Action item: Each record that follows goes into your reply unchanged; the pictures do not.

Input data:
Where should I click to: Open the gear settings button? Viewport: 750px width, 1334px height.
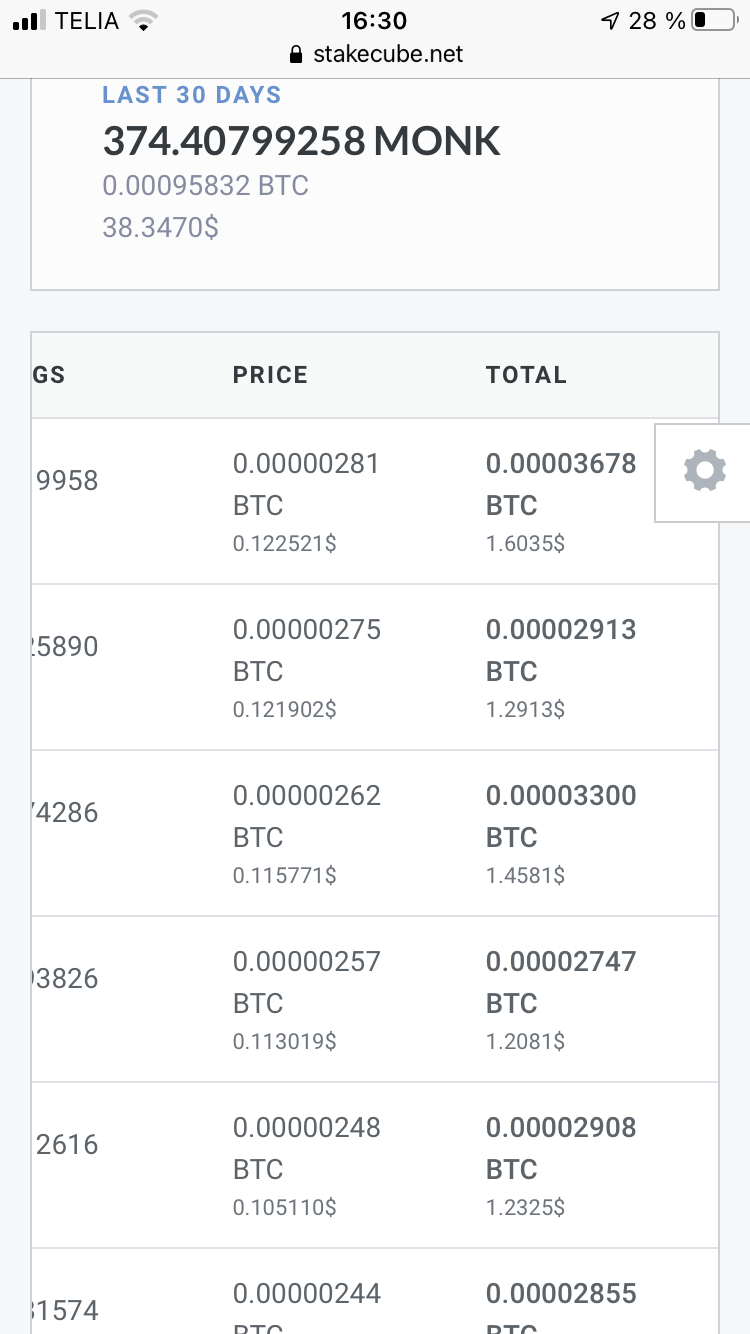[x=704, y=471]
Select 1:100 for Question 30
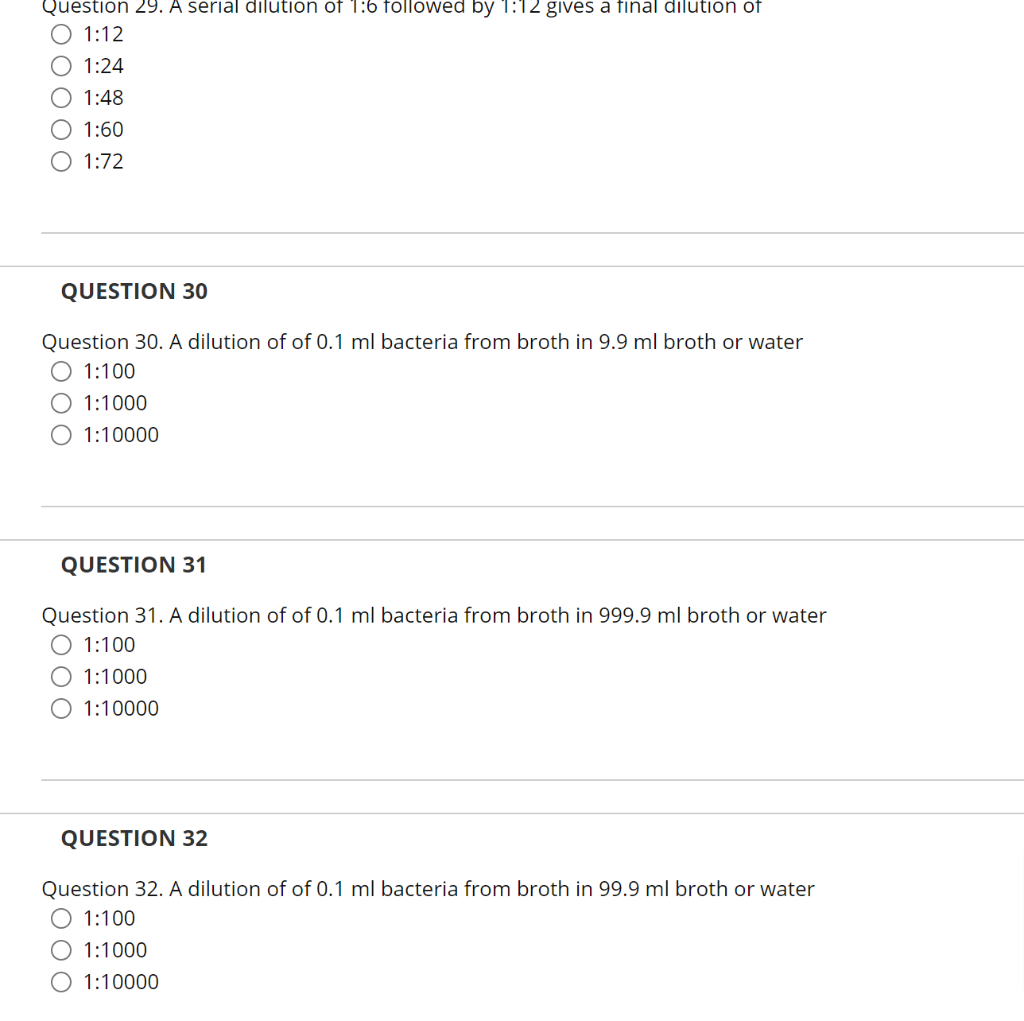This screenshot has width=1024, height=1021. [x=61, y=371]
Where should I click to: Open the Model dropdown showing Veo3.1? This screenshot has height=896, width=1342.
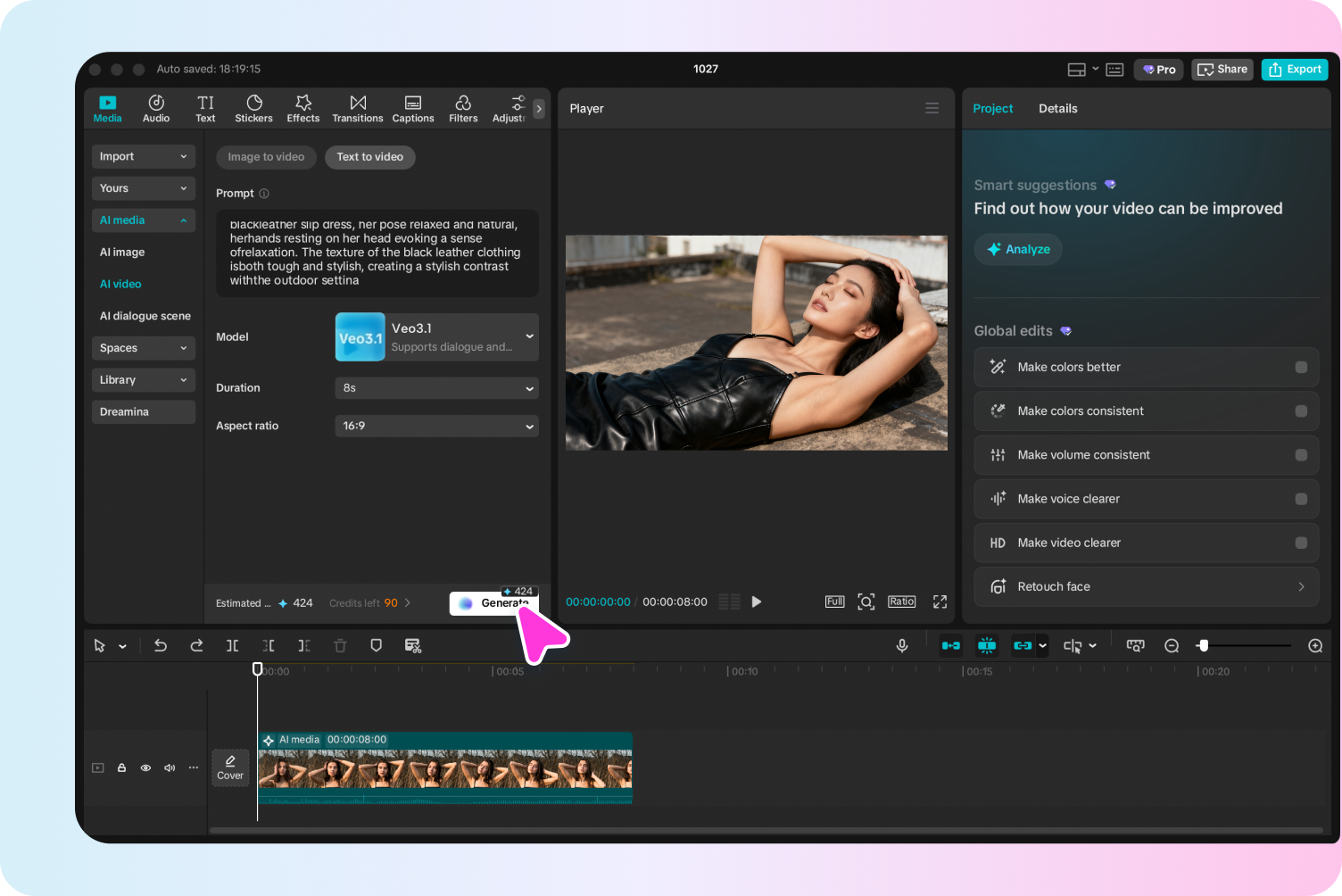point(436,336)
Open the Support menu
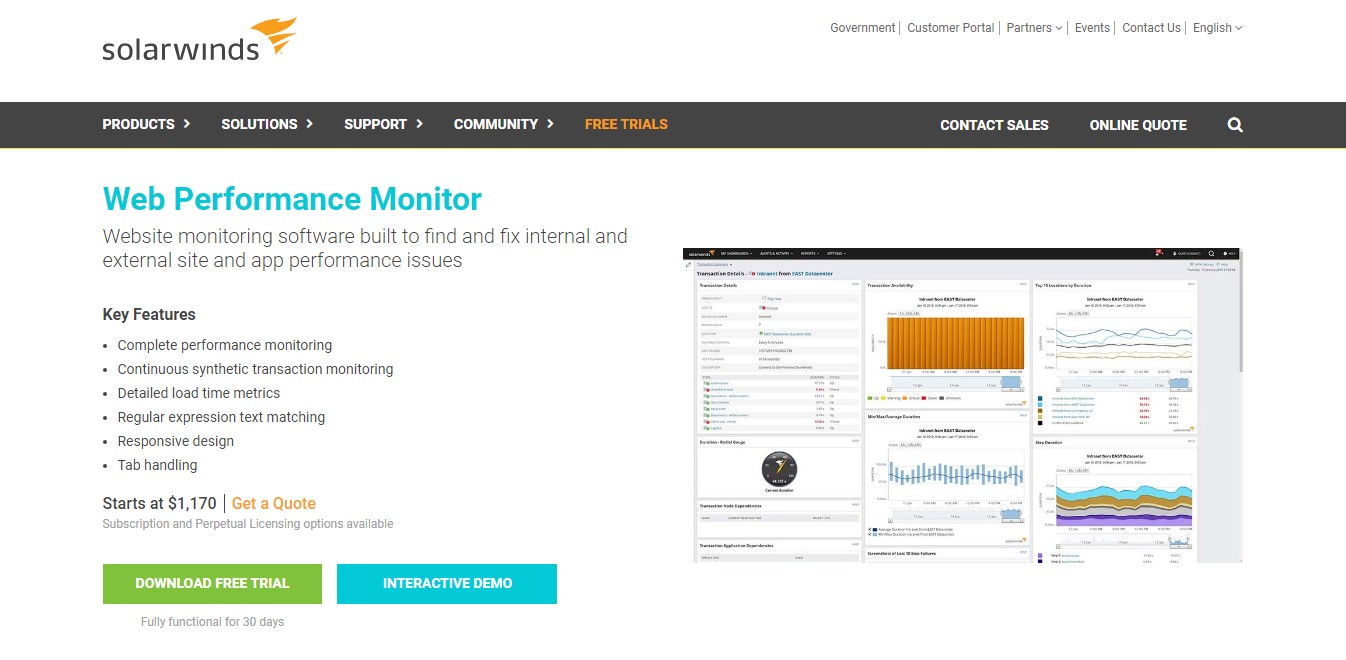Screen dimensions: 1346x660 click(383, 124)
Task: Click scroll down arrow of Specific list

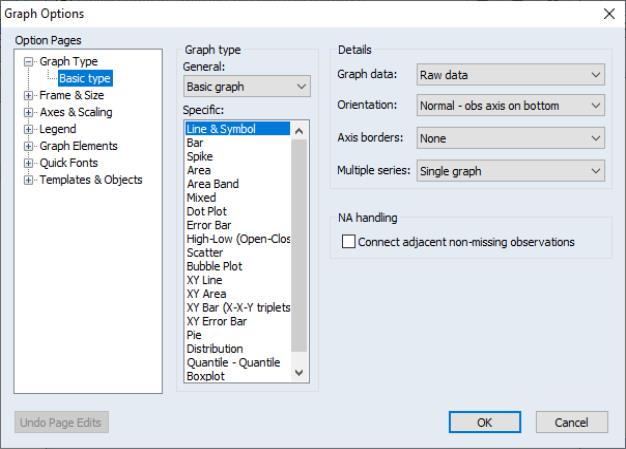Action: tap(299, 373)
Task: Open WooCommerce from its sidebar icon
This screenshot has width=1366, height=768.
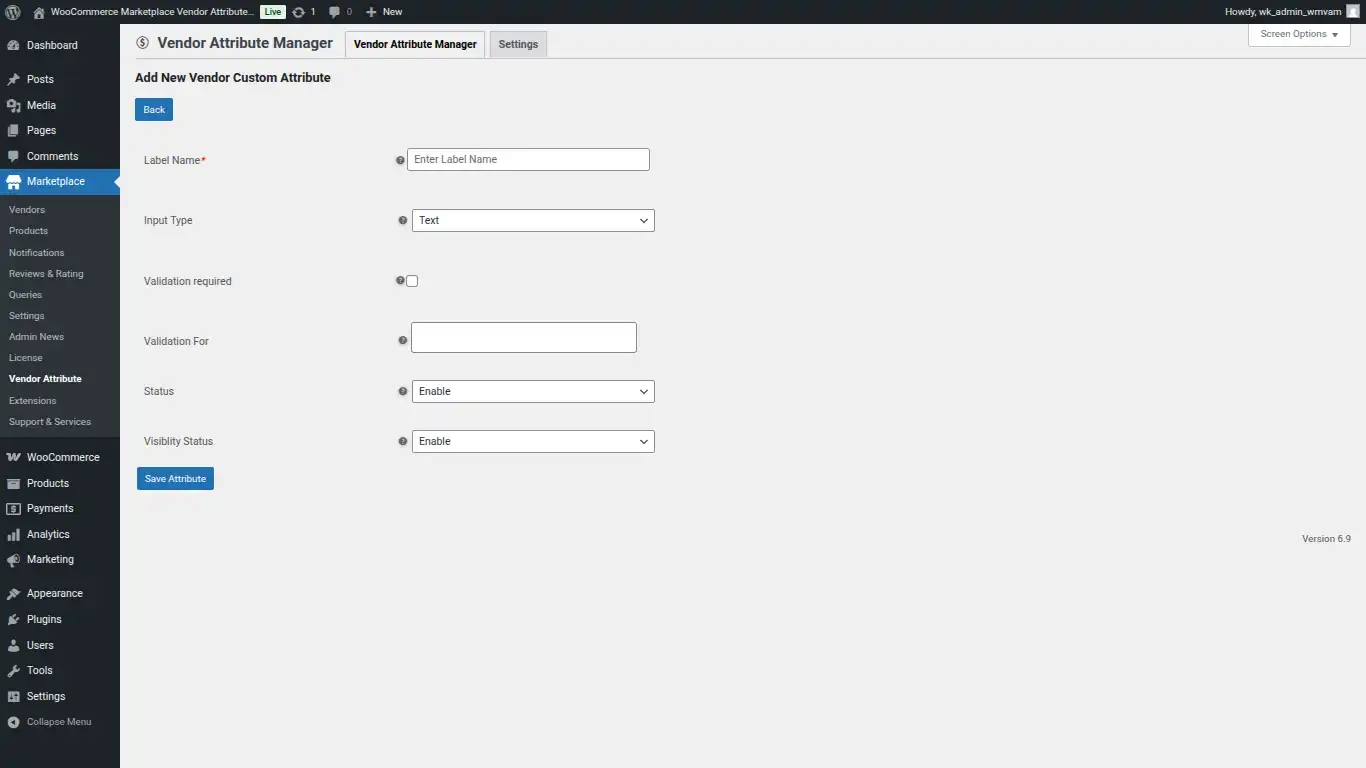Action: coord(14,457)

Response to the task:
Where should I click to: Open the gear settings button? Viewport: 750px width, 1334px height.
[x=704, y=471]
Select 1:100 for Question 30
This screenshot has width=1024, height=1021. [x=61, y=371]
Where should I click to: Open the Model dropdown showing Veo3.1? This screenshot has height=896, width=1342.
point(436,336)
Open the Support menu
Screen dimensions: 1346x660 click(383, 124)
Task: Click scroll down arrow of Specific list

Action: tap(299, 373)
Task: Open WooCommerce from its sidebar icon
This screenshot has width=1366, height=768.
Action: coord(14,457)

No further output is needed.